What
the Heck are Botnets?
"A
botnet is comparable to compulsory military service for windows boxes" -
Stromberg
Botnets
are networks of computers that hackers have infected and grouped together under
their control to propagate viruses, send illegal spam, and carry out attacks
that cause web sites to crash.
What
makes botnets exceedingly bad is the difficulty in tracing them back to their
creators as well as the ever-increasing use of them in extortion schemes. How are they used in extortion schemes? Imagine someone sending you messages to
either pay up or see your web site crash. This scenario is starting to replay
itself over and over again.
Botnets
can consist of thousands of compromised machines.

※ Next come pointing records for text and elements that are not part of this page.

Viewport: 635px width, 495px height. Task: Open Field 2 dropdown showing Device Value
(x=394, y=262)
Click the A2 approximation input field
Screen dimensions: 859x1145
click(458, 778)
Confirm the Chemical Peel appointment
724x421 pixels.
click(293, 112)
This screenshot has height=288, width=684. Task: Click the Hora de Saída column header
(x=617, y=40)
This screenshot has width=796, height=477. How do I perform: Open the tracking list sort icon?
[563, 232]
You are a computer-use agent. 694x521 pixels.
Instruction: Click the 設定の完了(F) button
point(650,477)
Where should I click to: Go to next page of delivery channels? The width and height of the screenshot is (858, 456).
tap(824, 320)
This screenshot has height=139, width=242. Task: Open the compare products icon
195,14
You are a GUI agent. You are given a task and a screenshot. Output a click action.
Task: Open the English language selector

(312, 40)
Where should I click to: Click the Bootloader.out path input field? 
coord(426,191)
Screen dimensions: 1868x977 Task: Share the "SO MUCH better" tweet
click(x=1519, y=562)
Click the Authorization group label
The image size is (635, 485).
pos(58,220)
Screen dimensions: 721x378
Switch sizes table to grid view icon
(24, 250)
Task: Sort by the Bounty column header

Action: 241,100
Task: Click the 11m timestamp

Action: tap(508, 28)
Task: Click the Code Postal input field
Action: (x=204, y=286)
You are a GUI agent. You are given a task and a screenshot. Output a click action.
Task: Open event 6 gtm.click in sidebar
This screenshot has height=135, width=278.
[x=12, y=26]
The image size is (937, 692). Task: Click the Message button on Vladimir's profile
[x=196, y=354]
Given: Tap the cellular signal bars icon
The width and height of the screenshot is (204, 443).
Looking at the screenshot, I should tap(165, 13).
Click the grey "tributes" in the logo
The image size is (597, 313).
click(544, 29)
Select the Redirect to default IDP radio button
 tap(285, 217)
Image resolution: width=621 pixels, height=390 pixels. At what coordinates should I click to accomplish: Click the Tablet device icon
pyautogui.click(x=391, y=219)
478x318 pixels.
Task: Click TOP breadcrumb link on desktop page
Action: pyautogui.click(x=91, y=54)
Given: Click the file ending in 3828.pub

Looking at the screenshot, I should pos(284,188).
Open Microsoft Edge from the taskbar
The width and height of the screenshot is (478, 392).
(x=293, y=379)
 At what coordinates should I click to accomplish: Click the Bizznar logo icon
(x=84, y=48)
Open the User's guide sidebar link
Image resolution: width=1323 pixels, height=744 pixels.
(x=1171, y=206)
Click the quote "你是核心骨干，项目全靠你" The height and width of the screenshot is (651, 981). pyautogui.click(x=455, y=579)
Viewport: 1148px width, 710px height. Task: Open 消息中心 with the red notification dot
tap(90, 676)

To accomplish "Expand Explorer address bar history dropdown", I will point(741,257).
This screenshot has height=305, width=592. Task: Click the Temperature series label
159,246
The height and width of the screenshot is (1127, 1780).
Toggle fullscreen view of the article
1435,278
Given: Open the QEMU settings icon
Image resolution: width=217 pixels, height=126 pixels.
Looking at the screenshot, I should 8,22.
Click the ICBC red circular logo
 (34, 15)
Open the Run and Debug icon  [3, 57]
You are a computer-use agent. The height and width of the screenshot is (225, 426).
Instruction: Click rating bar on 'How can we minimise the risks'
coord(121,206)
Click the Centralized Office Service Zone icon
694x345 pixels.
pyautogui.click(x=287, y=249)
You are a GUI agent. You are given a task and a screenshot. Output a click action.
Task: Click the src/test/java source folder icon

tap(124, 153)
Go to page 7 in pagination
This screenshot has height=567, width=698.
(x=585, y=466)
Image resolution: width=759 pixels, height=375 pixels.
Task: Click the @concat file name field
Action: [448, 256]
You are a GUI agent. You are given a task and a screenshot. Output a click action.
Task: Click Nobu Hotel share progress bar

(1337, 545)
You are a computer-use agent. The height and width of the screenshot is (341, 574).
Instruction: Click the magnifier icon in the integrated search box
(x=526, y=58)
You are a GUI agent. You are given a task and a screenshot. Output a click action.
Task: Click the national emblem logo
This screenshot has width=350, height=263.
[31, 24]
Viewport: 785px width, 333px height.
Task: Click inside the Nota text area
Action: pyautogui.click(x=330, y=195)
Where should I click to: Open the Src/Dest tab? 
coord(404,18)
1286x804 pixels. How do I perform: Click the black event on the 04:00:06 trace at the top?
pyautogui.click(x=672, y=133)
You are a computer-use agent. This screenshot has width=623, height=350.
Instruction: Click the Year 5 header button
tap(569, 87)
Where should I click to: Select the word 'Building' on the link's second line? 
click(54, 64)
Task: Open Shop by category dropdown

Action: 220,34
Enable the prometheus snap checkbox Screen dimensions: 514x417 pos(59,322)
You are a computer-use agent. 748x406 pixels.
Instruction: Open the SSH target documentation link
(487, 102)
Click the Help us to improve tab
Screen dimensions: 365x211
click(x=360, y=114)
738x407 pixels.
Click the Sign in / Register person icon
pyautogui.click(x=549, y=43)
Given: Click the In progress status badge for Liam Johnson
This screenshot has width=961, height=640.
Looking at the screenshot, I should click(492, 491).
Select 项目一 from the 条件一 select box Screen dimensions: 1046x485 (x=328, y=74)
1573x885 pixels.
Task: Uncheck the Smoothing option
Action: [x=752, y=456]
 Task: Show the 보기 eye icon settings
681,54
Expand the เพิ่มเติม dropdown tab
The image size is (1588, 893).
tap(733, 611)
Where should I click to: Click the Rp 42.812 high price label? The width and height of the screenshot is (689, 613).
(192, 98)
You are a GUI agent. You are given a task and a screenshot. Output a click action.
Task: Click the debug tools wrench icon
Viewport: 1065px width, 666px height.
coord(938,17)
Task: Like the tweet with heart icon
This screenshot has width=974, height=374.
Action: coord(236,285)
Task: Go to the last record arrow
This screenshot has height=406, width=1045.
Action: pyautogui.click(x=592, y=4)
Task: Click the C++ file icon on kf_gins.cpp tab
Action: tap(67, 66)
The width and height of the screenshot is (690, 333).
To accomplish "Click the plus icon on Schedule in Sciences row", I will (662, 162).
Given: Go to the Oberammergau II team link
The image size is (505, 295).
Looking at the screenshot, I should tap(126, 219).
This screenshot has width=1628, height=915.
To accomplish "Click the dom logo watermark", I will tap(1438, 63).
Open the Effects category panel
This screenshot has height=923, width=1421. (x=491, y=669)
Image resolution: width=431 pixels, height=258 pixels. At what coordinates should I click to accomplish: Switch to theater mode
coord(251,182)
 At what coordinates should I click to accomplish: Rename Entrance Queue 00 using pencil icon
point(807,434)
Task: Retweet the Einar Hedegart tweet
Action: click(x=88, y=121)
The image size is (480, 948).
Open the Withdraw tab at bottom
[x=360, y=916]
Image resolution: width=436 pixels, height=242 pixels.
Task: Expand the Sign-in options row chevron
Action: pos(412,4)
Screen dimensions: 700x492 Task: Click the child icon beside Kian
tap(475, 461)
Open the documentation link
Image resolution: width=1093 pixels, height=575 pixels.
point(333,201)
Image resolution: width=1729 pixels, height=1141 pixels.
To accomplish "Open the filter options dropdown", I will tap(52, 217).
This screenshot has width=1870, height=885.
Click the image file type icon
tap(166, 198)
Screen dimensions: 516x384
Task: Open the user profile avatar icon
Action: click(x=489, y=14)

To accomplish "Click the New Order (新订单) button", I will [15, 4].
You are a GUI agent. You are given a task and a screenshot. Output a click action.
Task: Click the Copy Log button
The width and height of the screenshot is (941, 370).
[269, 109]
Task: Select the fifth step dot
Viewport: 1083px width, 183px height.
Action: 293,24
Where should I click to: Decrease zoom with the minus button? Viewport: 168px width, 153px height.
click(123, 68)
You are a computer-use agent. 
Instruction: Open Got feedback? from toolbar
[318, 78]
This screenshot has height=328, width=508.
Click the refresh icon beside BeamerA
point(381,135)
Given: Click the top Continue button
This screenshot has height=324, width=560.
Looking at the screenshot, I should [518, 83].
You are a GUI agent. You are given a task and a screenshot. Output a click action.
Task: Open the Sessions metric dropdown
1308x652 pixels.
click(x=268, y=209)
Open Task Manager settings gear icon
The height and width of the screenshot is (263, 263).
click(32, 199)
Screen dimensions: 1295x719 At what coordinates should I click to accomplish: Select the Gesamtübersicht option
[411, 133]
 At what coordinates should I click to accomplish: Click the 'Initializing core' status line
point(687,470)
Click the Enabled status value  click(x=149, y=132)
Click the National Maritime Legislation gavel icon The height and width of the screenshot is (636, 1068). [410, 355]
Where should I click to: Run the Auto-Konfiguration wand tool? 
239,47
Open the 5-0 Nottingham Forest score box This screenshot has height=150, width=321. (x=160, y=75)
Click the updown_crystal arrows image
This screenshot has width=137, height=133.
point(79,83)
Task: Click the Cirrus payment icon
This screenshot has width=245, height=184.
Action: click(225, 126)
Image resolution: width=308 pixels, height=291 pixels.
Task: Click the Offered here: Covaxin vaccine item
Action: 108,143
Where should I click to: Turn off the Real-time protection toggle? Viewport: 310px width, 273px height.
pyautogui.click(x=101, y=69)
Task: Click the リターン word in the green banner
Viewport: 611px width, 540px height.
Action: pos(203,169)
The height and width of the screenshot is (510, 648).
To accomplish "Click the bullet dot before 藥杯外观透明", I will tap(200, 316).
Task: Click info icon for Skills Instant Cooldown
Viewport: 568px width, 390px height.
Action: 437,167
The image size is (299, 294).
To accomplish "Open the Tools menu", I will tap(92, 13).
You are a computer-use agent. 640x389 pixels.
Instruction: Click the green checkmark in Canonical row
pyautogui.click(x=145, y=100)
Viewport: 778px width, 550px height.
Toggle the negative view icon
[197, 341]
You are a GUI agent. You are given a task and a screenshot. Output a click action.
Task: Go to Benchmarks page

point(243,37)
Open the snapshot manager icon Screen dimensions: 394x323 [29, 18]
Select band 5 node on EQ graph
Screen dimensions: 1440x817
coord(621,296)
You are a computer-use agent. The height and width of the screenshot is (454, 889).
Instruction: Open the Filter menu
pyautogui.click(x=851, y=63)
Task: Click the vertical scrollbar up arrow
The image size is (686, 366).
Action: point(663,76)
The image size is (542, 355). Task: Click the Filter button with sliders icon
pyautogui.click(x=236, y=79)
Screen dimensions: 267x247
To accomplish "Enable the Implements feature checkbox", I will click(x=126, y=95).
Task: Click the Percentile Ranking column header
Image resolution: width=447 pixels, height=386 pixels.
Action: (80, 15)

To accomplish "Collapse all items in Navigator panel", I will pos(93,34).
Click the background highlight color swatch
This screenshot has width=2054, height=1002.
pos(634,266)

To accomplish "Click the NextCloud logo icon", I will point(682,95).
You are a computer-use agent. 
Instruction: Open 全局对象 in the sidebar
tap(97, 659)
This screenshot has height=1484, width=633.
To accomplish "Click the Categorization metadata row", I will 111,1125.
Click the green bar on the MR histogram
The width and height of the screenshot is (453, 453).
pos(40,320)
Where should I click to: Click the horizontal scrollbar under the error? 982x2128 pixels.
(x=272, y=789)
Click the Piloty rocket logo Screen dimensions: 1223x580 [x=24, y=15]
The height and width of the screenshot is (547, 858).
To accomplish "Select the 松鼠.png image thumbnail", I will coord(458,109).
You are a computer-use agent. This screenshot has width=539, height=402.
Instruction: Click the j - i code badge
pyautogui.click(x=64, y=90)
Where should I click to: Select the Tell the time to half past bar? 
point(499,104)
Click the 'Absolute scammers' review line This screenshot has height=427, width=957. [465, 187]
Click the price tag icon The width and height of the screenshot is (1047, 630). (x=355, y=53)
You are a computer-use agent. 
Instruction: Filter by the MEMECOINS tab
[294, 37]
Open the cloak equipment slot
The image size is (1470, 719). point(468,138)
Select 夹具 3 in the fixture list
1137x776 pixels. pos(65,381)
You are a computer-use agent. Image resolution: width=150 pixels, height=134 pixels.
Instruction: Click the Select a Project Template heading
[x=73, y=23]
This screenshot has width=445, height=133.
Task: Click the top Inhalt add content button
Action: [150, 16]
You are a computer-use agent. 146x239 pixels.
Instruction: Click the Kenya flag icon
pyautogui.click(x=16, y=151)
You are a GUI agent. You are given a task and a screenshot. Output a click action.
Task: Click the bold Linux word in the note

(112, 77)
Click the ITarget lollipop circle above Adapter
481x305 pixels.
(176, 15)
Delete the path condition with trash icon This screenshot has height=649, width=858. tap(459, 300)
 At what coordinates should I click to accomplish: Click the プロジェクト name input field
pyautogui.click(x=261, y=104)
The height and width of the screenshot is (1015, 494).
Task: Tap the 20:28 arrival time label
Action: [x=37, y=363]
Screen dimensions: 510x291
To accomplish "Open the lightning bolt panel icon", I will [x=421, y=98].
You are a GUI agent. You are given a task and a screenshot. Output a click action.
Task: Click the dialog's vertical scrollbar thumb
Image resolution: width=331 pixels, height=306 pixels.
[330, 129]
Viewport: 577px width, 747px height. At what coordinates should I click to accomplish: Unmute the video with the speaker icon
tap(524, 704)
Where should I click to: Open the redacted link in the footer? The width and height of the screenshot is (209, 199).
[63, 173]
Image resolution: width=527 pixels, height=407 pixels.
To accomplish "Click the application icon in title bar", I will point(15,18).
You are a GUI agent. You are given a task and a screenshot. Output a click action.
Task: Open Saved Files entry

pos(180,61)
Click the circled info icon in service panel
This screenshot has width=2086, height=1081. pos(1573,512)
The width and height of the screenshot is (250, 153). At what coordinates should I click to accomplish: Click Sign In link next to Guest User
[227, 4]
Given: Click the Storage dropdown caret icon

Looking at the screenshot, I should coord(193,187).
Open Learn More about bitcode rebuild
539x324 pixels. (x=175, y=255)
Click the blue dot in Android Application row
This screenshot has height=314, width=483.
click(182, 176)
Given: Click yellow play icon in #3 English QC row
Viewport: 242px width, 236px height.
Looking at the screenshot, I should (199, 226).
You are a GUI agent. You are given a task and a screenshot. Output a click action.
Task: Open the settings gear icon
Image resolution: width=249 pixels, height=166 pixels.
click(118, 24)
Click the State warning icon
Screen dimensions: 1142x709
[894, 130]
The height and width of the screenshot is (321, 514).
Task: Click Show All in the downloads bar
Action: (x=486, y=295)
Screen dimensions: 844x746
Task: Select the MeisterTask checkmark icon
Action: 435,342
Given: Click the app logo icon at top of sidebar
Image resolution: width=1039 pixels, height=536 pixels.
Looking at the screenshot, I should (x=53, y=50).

With such a large network,
botnets can use Distributed denial-of-service (DDoS) as a method to cause
mayhem and chaos. For example a small botnet with only 500 bots can bring
corporate web sites to there knees by using the combined bandwidth of all the
computers to overwhelm corporate systems and thereby cause the web site to
appear offline.
Jeremy
Kirk, IDG News Service on January 19, 2006, quotes Kevin Hogan, senior manager
for Symantec Security Response, in his article "Botnets shrinking in size,
harder to trace", Hogan says
"extortion schemes have emerged backed by the muscle of botnets,
and hackers are also renting the use of armadas of computers for illegal
purposes through advertisements on the Web."
One
well-known technique to combat botnets is a honeypot. Honeypots help discover
how attackers infiltrate systems. A Honeypot is essentially a set of resources
that one intends to be compromised in order to study how the hackers break the
system. Unpatched Windows 2000 or XP machines make great honeypots given the
ease with which one can take over such systems.
A
great site to read up on this topic more is The Honeynet Project
(http://project.honeynet.org) which describes its own site's objective as
"To learn the tools, tactics and motives involved in computer and network
attacks, and share the lessons learned."